And that's the danger. Assuming for a moment that I ever lionized the states for trying to cut off welfare benefits, your argument is basically "you got away with it once, and we got away with it now." Where is the principle in that? More importantly, how will you defend that principle should the conservatives get a majority on the Supreme Court? If a bare majority of nine people is all it takes to define "contemporary standards" for equal protection purposes, how can you object when five justices decide to enshrine their every conservative policy impulse in the Constitution? How do you respond to "suck it up?"

And now to take a shot at an equally invalid argument, Adam said: "If you look to Europe today, the birth rate is far below replacement rate..."

Adam, your argument is basically that the California Supreme Court decided wrongly because gay marriage is a bad idea. And yet that kind of normative determination is every bit as offensive when it produces a socially conservative result (although in this case, at least it would be consistent with the evolving standards the Court purports to protect).
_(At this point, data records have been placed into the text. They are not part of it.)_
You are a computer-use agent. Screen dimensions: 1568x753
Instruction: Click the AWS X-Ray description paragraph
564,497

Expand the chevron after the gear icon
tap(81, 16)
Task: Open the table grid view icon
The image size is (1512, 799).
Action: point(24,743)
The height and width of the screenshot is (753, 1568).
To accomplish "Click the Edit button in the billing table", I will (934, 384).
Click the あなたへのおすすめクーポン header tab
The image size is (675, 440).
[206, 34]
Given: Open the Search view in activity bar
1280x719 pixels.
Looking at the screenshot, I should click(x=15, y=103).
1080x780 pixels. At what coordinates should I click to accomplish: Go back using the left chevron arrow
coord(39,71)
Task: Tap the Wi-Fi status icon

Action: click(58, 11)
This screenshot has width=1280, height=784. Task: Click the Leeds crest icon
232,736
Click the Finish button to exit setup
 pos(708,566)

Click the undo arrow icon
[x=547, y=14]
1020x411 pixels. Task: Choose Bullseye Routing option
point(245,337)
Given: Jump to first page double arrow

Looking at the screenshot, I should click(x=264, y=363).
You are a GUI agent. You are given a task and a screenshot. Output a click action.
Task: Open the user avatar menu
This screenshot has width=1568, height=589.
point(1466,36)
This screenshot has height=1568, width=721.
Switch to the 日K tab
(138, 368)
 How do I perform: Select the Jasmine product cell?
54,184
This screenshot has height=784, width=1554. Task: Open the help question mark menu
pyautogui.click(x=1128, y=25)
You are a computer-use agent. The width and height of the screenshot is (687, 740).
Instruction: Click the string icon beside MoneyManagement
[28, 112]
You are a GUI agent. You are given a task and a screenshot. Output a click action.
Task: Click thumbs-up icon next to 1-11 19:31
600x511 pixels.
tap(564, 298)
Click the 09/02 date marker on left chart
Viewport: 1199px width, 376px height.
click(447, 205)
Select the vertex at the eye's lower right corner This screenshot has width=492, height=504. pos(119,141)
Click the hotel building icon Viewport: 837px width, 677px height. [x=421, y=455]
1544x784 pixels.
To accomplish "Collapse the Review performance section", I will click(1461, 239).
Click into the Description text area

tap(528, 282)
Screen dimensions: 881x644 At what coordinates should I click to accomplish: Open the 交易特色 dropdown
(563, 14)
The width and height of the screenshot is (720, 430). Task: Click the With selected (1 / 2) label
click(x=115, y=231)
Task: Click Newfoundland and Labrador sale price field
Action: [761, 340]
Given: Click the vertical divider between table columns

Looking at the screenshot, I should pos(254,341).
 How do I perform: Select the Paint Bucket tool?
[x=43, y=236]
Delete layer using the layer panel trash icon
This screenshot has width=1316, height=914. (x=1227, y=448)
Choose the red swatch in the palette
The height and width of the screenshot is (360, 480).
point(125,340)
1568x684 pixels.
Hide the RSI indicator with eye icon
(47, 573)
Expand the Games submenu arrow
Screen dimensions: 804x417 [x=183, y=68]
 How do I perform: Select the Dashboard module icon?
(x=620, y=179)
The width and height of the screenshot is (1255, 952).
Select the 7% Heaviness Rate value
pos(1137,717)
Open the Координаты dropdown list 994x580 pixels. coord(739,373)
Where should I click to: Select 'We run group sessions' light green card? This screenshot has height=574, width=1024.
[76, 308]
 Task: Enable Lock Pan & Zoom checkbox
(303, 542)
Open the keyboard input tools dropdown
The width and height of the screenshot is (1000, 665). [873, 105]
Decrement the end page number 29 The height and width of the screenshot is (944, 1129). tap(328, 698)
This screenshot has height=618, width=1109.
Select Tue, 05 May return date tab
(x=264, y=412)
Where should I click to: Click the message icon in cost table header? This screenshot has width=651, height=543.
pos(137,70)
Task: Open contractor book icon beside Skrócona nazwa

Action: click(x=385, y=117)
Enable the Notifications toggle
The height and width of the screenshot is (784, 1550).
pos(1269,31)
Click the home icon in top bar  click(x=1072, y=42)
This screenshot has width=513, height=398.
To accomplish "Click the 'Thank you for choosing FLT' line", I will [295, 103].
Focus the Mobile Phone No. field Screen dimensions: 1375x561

I'm not complaining about the Marriage Cases because of the result. I'm arguing that a Court which ignores the most probative evidence of contemporary standards in the very same breath in which it claims to protect those standards is profoundly dishonest, and an act of tyranny.

Sobek said...

I'll add one more brief note.

I think I am on the wrong side of history. The proliferation of homosexuality in the media has done more for the cause of gay rights than all the lawsuits combined, and the trend appears to be clear -- as time passes, homosexuality will become more acceptible, and legislatures will respond. What is a lie today -- that society's standards have changed -- may one day become truth. But it is not yet, and judges should not be in the business of lying to the people whose rights they would protect.

Jamison Colburn said...

Sobek: My response was (obviously, I hope) tongue in cheek. There is no excuse for any judge anywhere, anytime dictating the content of fundamental laws based on nothing more substantial than his or her own preferences (although I know at least one academic who argues exactly that scope for judicial power). On this issue at this time, though, it does seem a little beside the point to be exposing judicial imperialism.

egarber said...

Hey Sobek, I'm gonna pull our conversation into this post, which seems to be a better fit.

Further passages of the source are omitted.